* _REQUIRED ACTION_:
Here, set down only the lines between the line that contains "Контакты (204, 17)" and the final line of the material, both included, exactly as written. Skip the pictures.

--- DATASET EXCERPTS ---

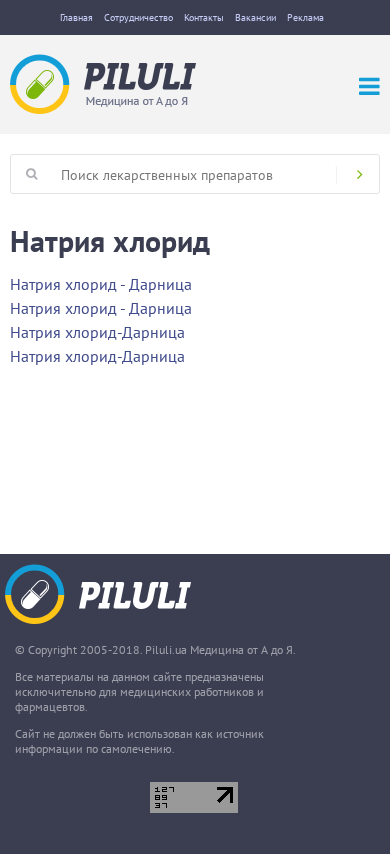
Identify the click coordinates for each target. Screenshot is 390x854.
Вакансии (255, 17)
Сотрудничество (138, 17)
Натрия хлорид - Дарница (101, 284)
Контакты (204, 17)
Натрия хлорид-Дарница (97, 332)
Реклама (305, 17)
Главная (76, 17)
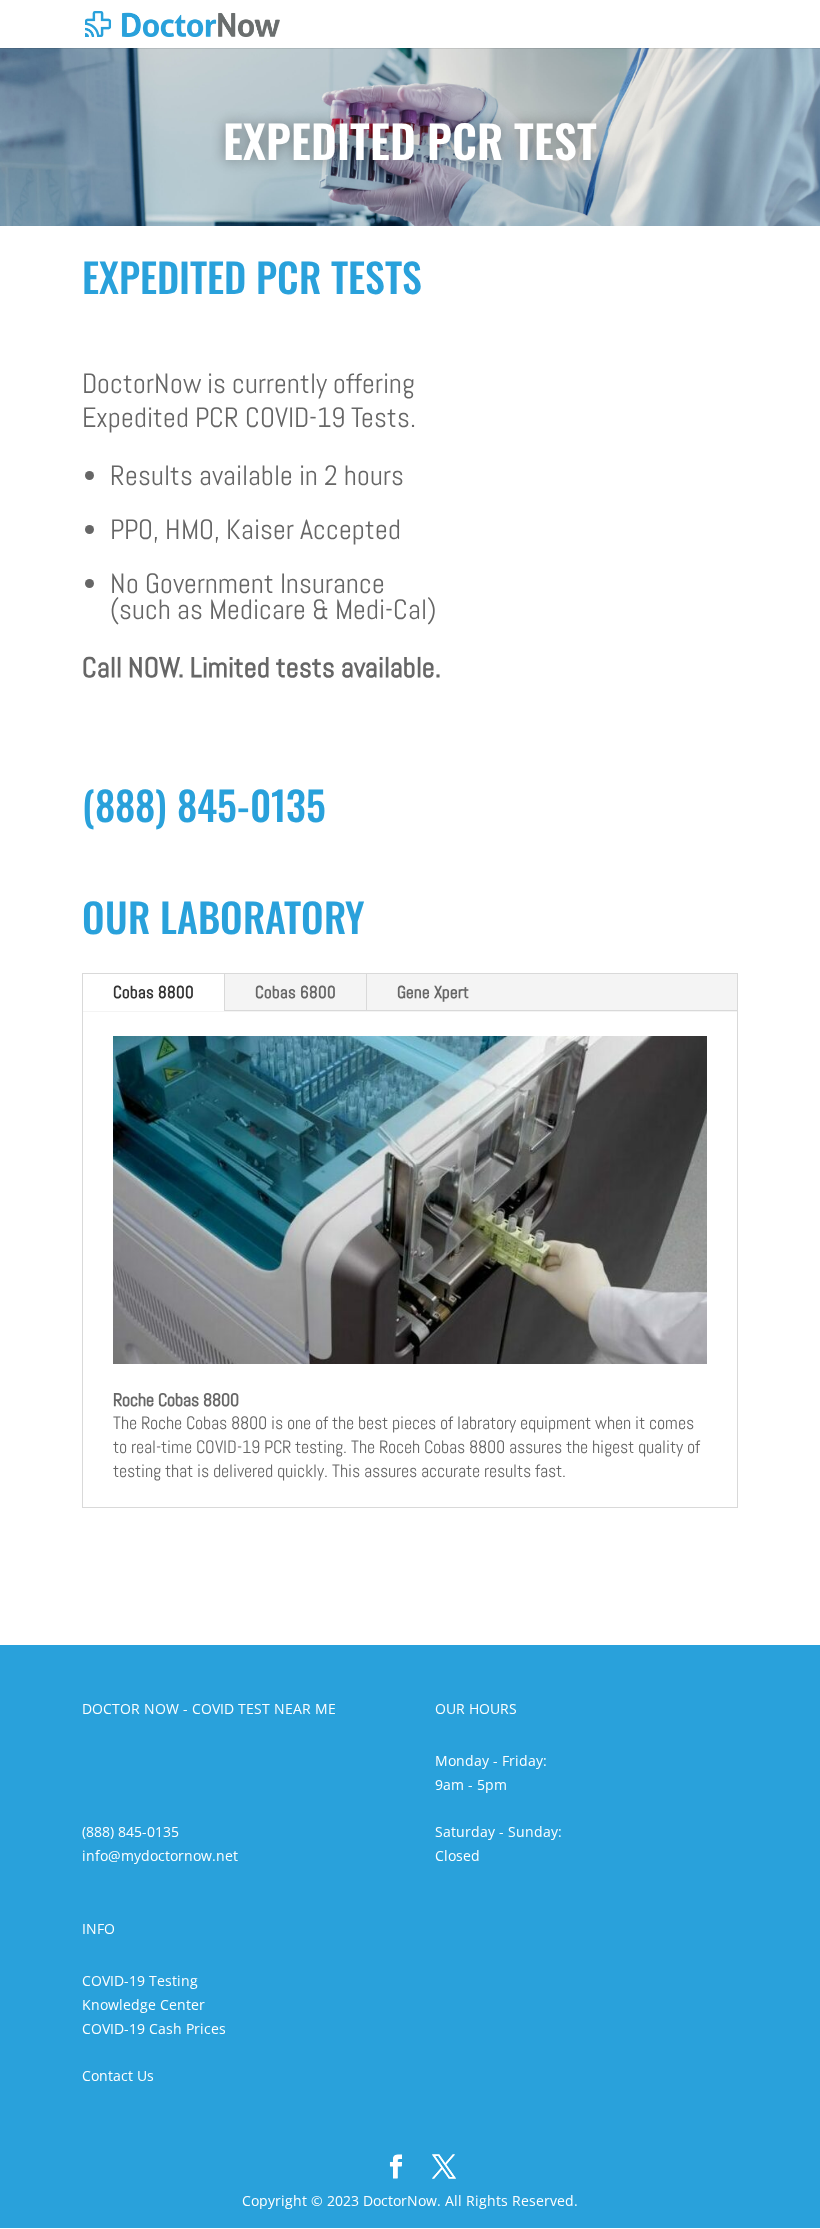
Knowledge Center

---

* _RESULT BELOW_:
Контакты (204, 17)
Натрия хлорид-Дарница (97, 332)
Реклама (305, 17)
Главная (76, 17)
Knowledge Center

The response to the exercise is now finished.